Supplied entries Block Start

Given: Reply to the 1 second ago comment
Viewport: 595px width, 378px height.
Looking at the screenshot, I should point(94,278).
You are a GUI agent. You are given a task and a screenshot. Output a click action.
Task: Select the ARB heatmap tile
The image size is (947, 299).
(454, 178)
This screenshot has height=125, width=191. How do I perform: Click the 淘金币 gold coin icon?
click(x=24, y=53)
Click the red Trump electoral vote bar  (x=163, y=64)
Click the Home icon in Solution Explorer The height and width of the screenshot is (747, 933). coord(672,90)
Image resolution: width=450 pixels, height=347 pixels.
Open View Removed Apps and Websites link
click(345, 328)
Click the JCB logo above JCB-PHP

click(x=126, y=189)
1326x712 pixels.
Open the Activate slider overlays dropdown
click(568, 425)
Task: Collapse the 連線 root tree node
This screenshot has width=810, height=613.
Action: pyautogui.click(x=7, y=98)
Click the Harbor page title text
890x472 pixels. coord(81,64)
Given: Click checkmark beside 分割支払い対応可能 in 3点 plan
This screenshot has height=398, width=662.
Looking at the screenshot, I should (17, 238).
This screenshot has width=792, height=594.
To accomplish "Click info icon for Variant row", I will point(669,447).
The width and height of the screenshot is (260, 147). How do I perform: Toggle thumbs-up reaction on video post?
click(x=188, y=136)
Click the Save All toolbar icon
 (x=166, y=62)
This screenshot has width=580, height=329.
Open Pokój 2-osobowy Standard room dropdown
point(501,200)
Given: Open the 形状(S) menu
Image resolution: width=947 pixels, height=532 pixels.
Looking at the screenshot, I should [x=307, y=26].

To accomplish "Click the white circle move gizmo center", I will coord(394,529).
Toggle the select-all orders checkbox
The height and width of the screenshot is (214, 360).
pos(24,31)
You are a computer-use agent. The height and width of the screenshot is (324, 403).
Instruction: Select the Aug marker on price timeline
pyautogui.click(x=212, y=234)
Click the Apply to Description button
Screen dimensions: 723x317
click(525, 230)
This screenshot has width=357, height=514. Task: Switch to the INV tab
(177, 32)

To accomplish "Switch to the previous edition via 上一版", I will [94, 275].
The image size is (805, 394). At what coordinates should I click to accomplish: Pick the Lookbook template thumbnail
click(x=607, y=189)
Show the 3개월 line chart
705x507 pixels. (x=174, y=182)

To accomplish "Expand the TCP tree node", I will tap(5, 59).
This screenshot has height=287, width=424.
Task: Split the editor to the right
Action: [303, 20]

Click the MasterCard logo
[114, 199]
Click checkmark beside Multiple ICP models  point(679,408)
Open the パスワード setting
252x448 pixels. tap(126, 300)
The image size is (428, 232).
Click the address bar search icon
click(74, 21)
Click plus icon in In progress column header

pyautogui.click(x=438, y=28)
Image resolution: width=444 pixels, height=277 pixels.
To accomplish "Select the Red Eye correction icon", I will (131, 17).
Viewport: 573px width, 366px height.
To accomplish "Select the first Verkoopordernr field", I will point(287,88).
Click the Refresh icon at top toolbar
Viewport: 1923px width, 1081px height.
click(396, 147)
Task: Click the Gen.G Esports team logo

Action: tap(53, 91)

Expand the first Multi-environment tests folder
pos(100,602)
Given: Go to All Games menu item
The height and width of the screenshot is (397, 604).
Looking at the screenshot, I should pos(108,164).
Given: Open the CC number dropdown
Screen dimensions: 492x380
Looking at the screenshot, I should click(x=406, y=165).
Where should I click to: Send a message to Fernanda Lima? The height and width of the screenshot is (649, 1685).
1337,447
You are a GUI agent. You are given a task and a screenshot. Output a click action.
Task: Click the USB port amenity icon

Supplied entries Block End

Exercise aim — The answer must be a verbatim transcription of the entries above, from the first line through the line that contains "Given: Open the 形状(S) menu", and nothing more.

Written response —
Given: Reply to the 1 second ago comment
Viewport: 595px width, 378px height.
Looking at the screenshot, I should point(94,278).
You are a GUI agent. You are given a task and a screenshot. Output a click action.
Task: Select the ARB heatmap tile
The image size is (947, 299).
(454, 178)
This screenshot has height=125, width=191. How do I perform: Click the 淘金币 gold coin icon?
click(x=24, y=53)
Click the red Trump electoral vote bar  (x=163, y=64)
Click the Home icon in Solution Explorer The height and width of the screenshot is (747, 933). coord(672,90)
Image resolution: width=450 pixels, height=347 pixels.
Open View Removed Apps and Websites link
click(345, 328)
Click the JCB logo above JCB-PHP

click(x=126, y=189)
1326x712 pixels.
Open the Activate slider overlays dropdown
click(568, 425)
Task: Collapse the 連線 root tree node
This screenshot has width=810, height=613.
Action: pyautogui.click(x=7, y=98)
Click the Harbor page title text
890x472 pixels. coord(81,64)
Given: Click checkmark beside 分割支払い対応可能 in 3点 plan
This screenshot has height=398, width=662.
Looking at the screenshot, I should (17, 238).
This screenshot has width=792, height=594.
To accomplish "Click info icon for Variant row", I will point(669,447).
The width and height of the screenshot is (260, 147). How do I perform: Toggle thumbs-up reaction on video post?
click(x=188, y=136)
Click the Save All toolbar icon
 (x=166, y=62)
This screenshot has width=580, height=329.
Open Pokój 2-osobowy Standard room dropdown
point(501,200)
Given: Open the 形状(S) menu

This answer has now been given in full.